Maddux disappeared after collecting her belonging from the home she shared with Einhorn in Philadelphia, police said.

Einhorn reportedly told police that she had gone out to buy tofu and sprouts and never returned, an alibi that began to fall apart when neighbors started complaining of a foul smell emanating from his apartment.

Eighteen months after her disappearance, police found her partially mummified body in a trunk stowed in Einhorn's closet.

While on the stand, Einhorn maintained that the CIA had murdered Maddux and framed him for his knowledge about military activity, according to a reporter covering the trial.

But long before then, Einhorn evidently built up a cult of personality and used it to evade avoid detection and extradition after fleeing to Europe days before his trial was set to begin.

"He was a guru like there never have been gurus," writer Kiki Olsen told the Guardian in 1999. "I mean people, important people, just used to sit at his smelly feet." 

A friend who knew him in Philadelphia also spoke of his charisma.

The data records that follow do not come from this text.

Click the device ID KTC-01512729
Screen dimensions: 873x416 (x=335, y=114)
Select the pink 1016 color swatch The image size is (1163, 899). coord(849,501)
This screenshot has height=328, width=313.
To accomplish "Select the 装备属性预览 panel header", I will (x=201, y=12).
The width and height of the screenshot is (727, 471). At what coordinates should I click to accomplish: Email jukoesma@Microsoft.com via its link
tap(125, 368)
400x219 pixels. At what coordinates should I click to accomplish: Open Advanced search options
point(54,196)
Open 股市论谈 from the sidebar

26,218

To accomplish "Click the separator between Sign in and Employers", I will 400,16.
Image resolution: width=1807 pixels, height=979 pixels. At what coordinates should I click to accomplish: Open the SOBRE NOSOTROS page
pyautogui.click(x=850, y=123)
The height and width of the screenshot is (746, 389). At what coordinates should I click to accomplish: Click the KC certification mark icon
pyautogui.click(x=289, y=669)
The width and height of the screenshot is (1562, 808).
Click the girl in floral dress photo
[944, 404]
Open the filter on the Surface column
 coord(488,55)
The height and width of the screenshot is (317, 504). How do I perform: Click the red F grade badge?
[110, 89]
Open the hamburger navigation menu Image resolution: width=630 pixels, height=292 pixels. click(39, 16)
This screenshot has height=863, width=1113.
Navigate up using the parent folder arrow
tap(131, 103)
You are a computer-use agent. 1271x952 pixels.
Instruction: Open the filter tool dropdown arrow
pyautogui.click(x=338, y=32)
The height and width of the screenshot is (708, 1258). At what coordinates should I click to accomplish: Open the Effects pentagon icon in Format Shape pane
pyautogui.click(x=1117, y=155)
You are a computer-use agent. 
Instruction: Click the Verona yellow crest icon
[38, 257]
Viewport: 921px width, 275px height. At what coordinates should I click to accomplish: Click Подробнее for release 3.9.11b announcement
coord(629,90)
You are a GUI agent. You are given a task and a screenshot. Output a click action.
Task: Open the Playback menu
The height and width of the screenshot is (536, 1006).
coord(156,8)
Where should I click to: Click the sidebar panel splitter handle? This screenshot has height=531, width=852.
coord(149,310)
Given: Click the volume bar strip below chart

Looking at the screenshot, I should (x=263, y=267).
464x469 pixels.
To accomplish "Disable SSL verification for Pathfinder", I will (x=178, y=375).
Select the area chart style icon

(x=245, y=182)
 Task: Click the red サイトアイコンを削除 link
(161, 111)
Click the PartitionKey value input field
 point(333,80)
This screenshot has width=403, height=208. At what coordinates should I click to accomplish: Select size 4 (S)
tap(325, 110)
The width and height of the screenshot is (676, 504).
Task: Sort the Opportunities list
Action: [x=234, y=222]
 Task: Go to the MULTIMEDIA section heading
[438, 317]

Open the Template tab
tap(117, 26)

"In those days, he was a part of everything that was happening in Philadelphia," George Keegan told the Guardian. "Everybody knew Ira, and he knew everybody. He had a lot of magnetism, and he drew people into his orbit." 

He reportedly was even paid as an adviser for leading companies at the time who wanted to be seen as apart of the hippie culture sweeping the nation.

While in Europe, he lived in several countries under an alias and married Swedish heiress Anika Flodin.

In 1997, Einhorn was living in a small village in France when he was finally caught in a converted windmill and arrested, the Associated Press reported. He was extradited to the U.S. four years later after the French government was assured he would be given a new trial and would not face the death penalty.

He was convicted of murder after a month-long trial and sentenced to life without parole. 

Upon learning of Einhorn's death, Maddux's sister Elisabeth Hall told the Philadelphia Inquirer that she is glad that chapter is now closed, although Holly's memory continues to live on.

“She was such an Earth mother,” Hall told the Inquirer. “I’m an artist now. I feel like sometimes she’s looking over my shoulder at what I’m doing. She’s very much alive in my consciousness.”

A former high school classmate described Holly as a gifted dancer and artist and a sensitive, caring person, according to a post on an online memorial for alumni of her high school.

"One thing that makes it difficult to describe Holly after all these years is that when she was murdered, she was not finished becoming herself yet," the classmate wrote. "She possessed such enormous potential."